Software hacks have compromised cars, baby monitors, and IRS tax returns. Can we do better? Join our discussion.

On August 24 of last year, John Gibson, a 56-year-old New Orleans pastor and father of two, was found dead in the house he shared with his wife of 30 years. Six days earlier a hacking gang calling itself “Impact Group” had dumped on the Internet a stolen user database from the website Ashley Madison, an online dating service for those seeking an extramarital affair. Gibson’s was one of 32 million names in the leaked list. In his suicide note, according to the Washington Post, Gibson wrote that he couldn’t bear the shame of having his secret life exposed.

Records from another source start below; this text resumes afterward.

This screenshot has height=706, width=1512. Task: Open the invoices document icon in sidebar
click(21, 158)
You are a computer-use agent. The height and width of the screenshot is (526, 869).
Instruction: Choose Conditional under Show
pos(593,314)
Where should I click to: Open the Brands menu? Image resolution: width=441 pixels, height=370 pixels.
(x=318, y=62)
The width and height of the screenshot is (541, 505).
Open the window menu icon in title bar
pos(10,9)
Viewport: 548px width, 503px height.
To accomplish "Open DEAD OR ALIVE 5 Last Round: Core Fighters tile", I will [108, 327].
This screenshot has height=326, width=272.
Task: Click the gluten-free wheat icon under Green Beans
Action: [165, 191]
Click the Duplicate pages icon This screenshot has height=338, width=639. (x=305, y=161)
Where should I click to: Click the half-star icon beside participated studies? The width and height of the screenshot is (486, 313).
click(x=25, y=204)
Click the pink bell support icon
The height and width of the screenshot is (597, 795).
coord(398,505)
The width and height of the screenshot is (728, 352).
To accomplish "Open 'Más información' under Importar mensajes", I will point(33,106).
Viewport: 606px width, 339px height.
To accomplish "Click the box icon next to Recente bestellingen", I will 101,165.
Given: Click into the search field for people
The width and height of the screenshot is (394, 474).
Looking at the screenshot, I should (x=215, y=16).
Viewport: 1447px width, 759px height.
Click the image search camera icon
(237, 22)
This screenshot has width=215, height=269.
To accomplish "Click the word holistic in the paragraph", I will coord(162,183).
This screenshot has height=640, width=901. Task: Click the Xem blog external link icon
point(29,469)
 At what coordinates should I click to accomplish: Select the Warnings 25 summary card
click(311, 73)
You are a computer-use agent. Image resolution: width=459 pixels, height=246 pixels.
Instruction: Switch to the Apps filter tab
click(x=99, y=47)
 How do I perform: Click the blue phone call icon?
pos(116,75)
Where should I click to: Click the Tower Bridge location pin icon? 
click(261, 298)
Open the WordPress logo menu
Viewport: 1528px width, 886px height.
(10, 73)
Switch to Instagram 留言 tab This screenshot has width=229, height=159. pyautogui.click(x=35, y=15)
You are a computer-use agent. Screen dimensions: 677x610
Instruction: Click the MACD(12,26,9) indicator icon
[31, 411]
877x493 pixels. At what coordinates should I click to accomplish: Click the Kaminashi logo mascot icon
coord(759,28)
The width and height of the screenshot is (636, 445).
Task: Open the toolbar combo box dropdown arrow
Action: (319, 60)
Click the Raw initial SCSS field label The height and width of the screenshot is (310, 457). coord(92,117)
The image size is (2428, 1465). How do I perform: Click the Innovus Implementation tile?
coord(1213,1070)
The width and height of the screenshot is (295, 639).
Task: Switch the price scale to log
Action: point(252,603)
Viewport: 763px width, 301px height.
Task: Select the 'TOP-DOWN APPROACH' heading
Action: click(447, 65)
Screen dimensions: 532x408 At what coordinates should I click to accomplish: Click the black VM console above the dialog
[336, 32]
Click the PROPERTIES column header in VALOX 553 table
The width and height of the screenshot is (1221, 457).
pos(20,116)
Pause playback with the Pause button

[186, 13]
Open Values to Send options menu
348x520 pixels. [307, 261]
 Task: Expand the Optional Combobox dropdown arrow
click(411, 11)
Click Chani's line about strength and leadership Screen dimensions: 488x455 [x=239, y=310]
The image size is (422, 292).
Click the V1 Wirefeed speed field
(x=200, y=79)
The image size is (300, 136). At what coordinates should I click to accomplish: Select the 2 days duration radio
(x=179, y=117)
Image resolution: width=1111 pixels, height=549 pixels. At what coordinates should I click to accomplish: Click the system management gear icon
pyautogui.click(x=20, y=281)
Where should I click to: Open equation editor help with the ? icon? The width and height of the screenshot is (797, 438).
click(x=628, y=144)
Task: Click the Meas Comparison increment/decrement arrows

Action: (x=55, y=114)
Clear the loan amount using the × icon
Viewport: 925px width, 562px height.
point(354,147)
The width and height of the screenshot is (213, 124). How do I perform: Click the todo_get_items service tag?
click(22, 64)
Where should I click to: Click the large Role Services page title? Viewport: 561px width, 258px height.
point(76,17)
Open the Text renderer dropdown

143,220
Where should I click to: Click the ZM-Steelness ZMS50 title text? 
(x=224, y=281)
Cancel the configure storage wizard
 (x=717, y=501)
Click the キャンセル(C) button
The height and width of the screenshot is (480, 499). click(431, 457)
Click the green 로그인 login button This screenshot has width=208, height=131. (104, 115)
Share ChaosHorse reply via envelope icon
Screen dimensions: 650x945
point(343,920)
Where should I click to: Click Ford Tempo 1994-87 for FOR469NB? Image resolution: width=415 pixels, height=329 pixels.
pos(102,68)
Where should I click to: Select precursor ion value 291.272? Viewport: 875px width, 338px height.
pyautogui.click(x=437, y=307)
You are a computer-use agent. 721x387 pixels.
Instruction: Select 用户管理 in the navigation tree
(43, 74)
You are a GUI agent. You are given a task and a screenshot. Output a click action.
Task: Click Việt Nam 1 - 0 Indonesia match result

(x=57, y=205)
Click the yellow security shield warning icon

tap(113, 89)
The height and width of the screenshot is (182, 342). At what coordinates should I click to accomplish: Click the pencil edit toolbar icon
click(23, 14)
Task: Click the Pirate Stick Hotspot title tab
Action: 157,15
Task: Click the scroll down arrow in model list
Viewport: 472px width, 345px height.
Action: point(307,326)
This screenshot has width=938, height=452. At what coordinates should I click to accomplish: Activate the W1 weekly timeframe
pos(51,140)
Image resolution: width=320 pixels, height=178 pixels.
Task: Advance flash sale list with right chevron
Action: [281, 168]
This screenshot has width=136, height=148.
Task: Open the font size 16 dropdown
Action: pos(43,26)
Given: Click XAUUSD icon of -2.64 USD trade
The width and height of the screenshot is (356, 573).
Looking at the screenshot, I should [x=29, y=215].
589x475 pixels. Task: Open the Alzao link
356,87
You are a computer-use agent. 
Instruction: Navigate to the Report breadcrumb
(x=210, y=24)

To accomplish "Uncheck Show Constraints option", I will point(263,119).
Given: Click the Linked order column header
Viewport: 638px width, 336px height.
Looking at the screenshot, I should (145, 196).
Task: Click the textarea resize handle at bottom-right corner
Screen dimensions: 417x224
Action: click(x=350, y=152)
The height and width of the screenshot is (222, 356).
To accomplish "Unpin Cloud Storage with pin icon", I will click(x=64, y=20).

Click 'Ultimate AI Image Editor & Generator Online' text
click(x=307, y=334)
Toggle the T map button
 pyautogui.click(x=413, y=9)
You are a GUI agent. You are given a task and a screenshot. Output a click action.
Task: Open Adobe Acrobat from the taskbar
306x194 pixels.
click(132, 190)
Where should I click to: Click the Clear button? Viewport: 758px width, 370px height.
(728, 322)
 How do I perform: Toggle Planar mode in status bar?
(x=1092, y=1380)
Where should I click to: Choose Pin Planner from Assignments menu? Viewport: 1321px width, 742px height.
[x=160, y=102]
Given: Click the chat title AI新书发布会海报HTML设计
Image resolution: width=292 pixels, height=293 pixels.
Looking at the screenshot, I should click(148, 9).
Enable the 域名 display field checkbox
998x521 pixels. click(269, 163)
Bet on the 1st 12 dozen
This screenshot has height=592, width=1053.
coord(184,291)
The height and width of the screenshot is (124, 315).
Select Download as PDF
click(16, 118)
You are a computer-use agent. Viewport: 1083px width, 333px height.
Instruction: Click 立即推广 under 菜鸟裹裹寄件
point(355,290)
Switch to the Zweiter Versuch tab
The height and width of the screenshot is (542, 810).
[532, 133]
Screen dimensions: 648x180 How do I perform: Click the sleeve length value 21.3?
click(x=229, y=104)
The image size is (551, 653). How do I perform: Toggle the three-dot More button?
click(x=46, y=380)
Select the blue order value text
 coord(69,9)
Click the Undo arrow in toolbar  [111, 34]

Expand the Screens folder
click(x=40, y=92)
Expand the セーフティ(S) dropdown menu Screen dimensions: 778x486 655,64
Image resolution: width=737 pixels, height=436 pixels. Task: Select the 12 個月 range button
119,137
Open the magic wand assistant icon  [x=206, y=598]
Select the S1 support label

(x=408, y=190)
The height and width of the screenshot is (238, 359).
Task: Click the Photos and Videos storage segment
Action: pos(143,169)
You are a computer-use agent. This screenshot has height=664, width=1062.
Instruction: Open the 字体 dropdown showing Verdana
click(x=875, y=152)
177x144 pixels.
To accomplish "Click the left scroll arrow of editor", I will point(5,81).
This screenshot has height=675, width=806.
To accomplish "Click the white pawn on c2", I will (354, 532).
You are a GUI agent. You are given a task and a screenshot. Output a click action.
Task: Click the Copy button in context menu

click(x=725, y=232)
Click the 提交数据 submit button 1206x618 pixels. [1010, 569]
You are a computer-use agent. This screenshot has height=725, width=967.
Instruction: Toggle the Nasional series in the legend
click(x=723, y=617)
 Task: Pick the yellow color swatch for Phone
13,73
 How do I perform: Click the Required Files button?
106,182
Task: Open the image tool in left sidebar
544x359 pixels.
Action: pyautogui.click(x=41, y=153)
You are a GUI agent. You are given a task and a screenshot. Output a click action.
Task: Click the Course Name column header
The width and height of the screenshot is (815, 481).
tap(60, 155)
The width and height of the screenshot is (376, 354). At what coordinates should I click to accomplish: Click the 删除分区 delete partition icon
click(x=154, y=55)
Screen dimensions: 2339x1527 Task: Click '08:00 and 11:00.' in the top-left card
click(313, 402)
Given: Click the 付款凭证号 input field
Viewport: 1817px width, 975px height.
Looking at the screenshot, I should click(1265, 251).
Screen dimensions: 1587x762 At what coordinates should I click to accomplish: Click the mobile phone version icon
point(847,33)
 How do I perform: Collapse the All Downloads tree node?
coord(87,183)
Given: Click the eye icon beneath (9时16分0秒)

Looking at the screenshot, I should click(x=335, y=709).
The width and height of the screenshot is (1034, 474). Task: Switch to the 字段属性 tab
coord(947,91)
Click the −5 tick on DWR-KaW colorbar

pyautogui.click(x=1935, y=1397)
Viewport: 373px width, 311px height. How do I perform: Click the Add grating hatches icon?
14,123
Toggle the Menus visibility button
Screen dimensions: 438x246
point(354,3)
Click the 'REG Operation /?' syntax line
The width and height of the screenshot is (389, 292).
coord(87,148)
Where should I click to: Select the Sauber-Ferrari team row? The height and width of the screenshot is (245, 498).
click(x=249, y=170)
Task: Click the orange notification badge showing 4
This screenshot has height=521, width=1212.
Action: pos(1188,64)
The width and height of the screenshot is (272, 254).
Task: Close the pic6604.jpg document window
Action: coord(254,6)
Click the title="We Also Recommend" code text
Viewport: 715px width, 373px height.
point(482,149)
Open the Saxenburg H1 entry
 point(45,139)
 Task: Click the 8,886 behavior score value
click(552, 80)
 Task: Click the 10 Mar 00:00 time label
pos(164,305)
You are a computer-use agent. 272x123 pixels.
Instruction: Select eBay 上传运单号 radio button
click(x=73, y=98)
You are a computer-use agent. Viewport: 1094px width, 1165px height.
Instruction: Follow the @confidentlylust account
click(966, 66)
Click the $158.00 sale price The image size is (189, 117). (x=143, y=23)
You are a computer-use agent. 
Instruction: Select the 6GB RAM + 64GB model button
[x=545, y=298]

Gibson’s was one of at least three suicides linked to the Ashley Madison breach, itself the most personal in an epidemic of network security incidents that roiled 2015. In February, Anthem Blue Cross and Blue Shield — the nation’s second largest health insurer — revealed the wholesale theft of names, addresses, Social Security numbers, and other details on 80 million current and former customers and their families, including millions of children. The same month the US Office of Personnel Management announced that hackers had stolen security clearance applications for 20 million government workers. In May, the IRS disclosed that Russian identity thieves had made off with tax returns for 100,000 Americans — a number later revised to 300,000.